--- Directions ---
Whenever a line in the material below contains "Viewport", copy that line.

:: Entries shown ::

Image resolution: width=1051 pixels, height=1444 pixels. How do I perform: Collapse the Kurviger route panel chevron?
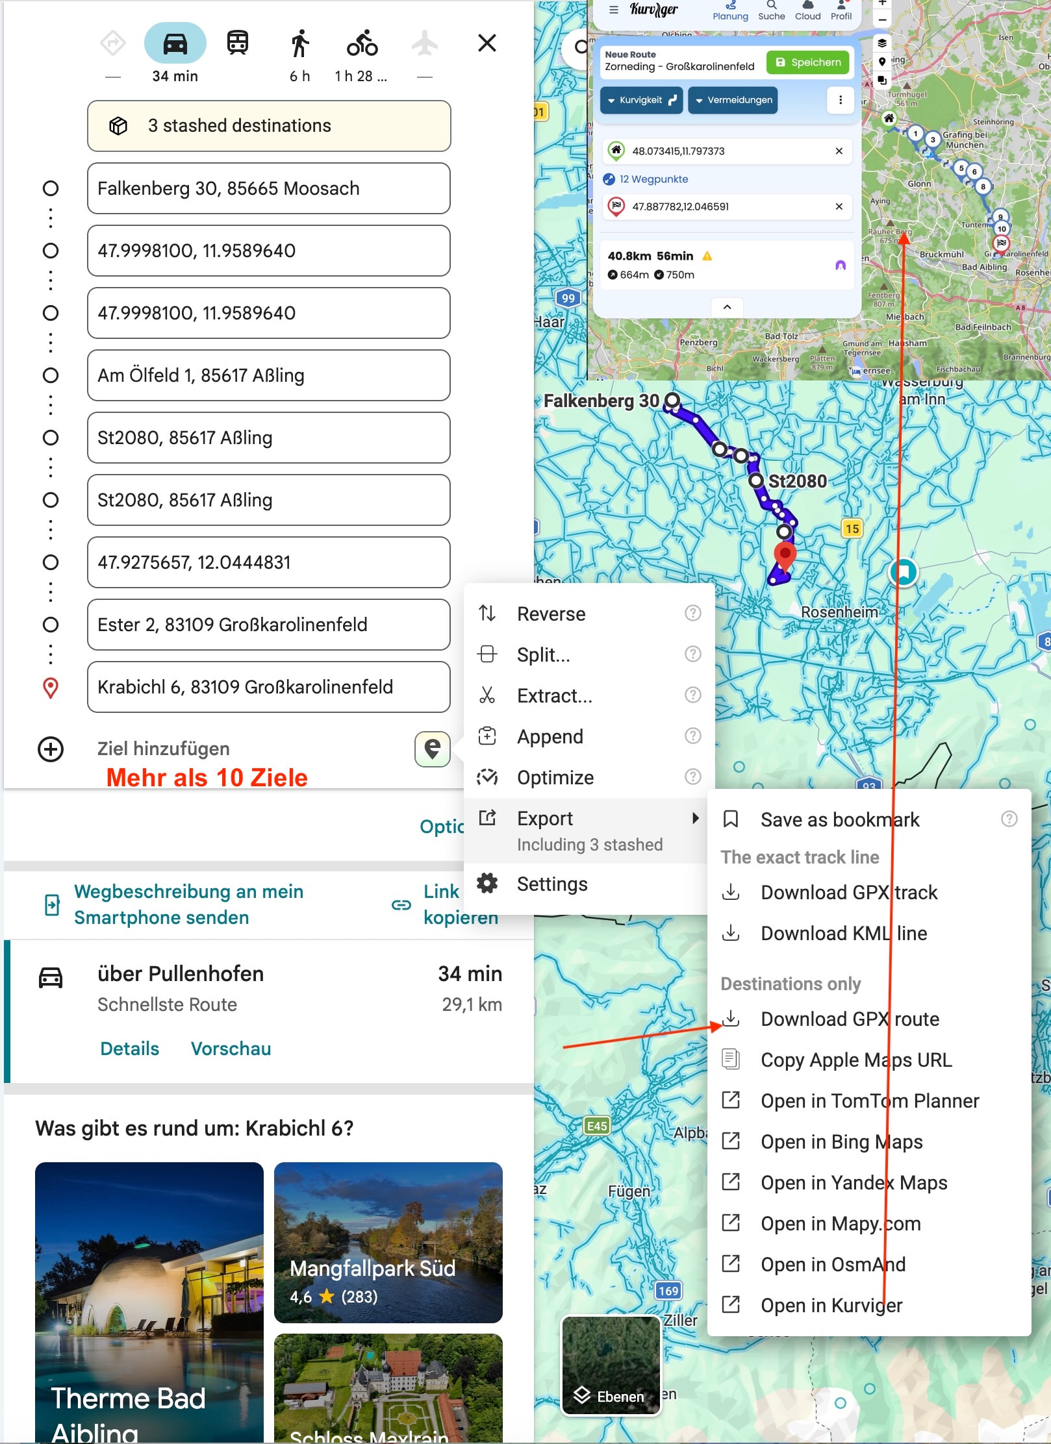point(727,307)
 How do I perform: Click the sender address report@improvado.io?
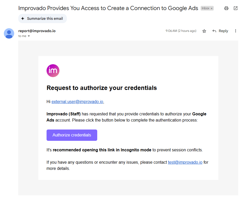37,31
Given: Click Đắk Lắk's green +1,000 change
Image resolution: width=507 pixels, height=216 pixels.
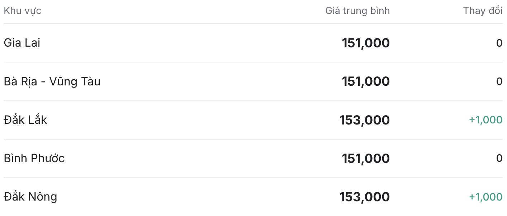Looking at the screenshot, I should pos(486,120).
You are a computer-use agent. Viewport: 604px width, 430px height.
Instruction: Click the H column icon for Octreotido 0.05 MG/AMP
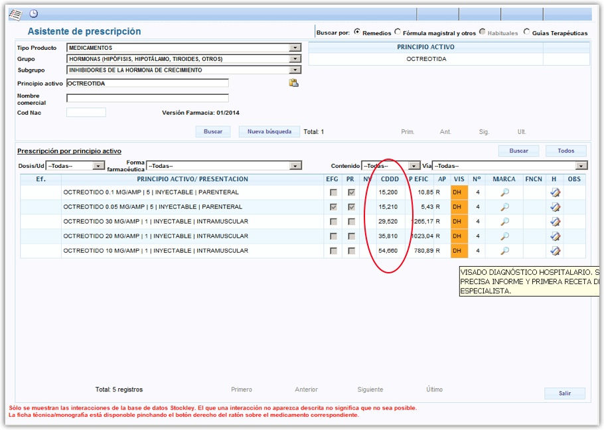(555, 207)
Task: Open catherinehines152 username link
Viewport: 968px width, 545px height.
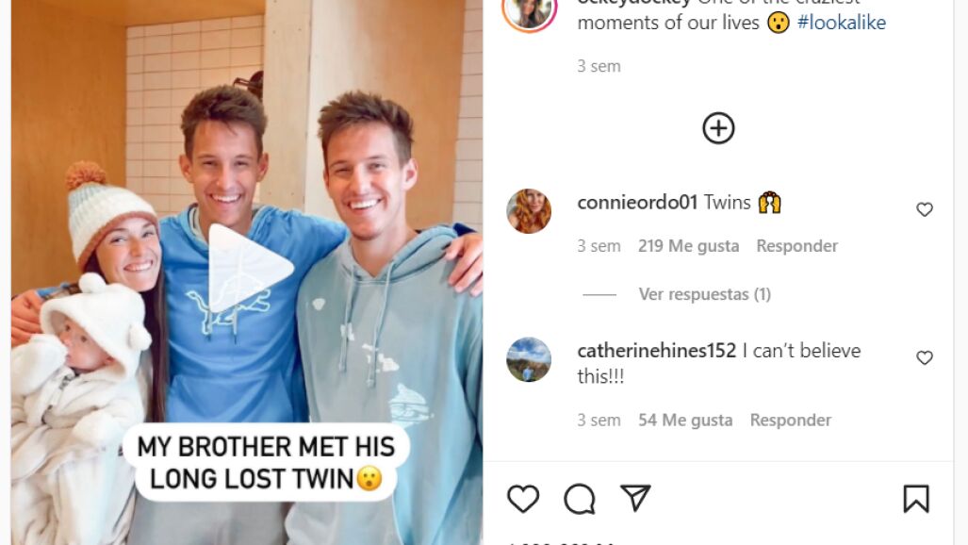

:::

--- Reply to the task ---
You are a computer-use agent. Viewport: 604px width, 430px height.
Viewport: 968px width, 545px height.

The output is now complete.